STEUBENVILLE - The vice president of the Ohio Oil and Gas Association says recent studies suggest Appalachia's Marcellus shale, when fully developed, figures to be the second largest natural gas field in the world, even without taking the potential of the much larger underlying Utica shale into account.
And that, he said, puts Ohio at the heart of it all.
"The technology and the ability to find new types of reserves probably means, according to a recent survey that was put out, 5.5 billion barrels of oil and 15.5 trillion cubic feet of natural gas from the state of Ohio," said Tom Stewart. "It's a huge oilfield, with huge, huge potential."
Tom Stewart, vice president of the Ohio Oil and Gas Association, discussed the state’s oil and gas industry at the Steubenville Country Club during Thursday’s investor’s luncheon sponsored by the Jefferson County Chamber of Commerce. - Linda Harris
Stewart, guest speaker at the Jefferson County Chamber of Commerce's quarterly investor's luncheon in November at the Steubenville Country Club, said a recent study by OOGA's Education Program suggests that during the next four or five years shale could generate as many as 200,000 jobs and as much as $135 million in local taxes so "the opportunities out there are fantastic."
And he said so much natural gas "is being found with so much efficiency" that Americans are now enjoying a $20 a barrel advantage in the oil market. "As disgruntled as Americans are over $3 a gallon gasoline and oil prices, they're getting a $20 advantage over the rest of the world, and that's expected to continue for the foreseeable future," he said.
"This plentiful supply of oil and gas here in the U.S. wasn't supposed to happen, but it did. Just five or 10 years ago we were talking about shortages of energy and our growing dependence (on foreign oil). Now, we're going to be able to produce enough for our needs. So much oil and gas is now being produced in the U.S., it's making a tangible difference."

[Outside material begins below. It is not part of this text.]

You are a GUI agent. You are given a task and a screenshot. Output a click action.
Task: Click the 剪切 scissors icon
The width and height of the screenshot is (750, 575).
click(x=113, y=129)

Stewart, who earlier in the day addressed a regional oil and gas forum sponsored by U.S. Rep. Bill Johnson, R-Marietta, said Marcellus and Utica oil and gas reserves represent a huge competitive advantage for the Appalachian region. Chemical companies that abandoned the United States 10 or 15 years ago to build plants in oil-rich countries overseas are clamoring now to come home.
"Now they're knocking on our door, desperate to get back into the U.S. because of the hypercompetitive advantage we have over producers in other countries," he said. "They want to set up at least three plants in the Appalachian basin because there's so much natural gas coming out of Marcellus."
While critics argue that shale drilling potentially poisons the air and puts water supplies at risk, Stewart said that fracturing, the controversial process of injecting water, sand and some chemical additives into the shale to release oil, gas and other liquids trapped in it, has been done since 1947 in the U.S. without incident. He said roughly 1.2 million wells have been hydraulically fractured in the U.S. over the years - some 80,000 of them in Ohio without a proven case of groundwater contamination linked to the process.
In response to questions, Stewart said it's in the industry's interest as well as the public's to ensure wells are properly constructed and monitored. He said Geauga County's notorious Bainbridge incident in 2007, when methane buildups in the water supply caused one home to explode and forced the evacuation of 19 others, was the result of a sub-standard well casing, and said Ohio's recently enacted Senate Bill 165 will protect residents from a reoccurrence.
That law, he said, spells out strict requirements for well construction and inspection, as well as the fracturing process itself and chemical disclosures. It also gives state environmental regulators new enforcement authority, he said.
"You need to know wells have been constructed properly, you need to know they've been inspected property and that the people doing the inspections are being funded properly," he said. "A process is in place so you can have faith and trust" in the safeguards that have been put in place.
Others cited the importance of making sure Ohioans benefit from the thousands of new, high-paying jobs shale is expected to bring to the Upper Ohio Valley. Stewart said the key to making that happen is to ensure the local work force is equipped with the skills needed by the energy companies.
"It's a very technical industry," Stewart added. "You don't put somebody on a rig floor unless they're trained and understand what they're doing, but companies are sensitive to the issue, and they want to get local people into these jobs. The transition will happen, but we just need to get Ohio workers trained."
And he said the economic fallout from the shale play is already being felt. Youngstown, decimated by the decline of steel during the past two decades, now is reveling in the $650 million Vallourec is spending to beef up production of small-diameter steel tubing for shale drilling.
"It's an education process, what I saw happening here today," he said after the meeting. "People are trying to get up to speed with how it's done, what are the issues, how will we resolve the issues. It always comes down to jobs, how to take advantage of that and get economic strength."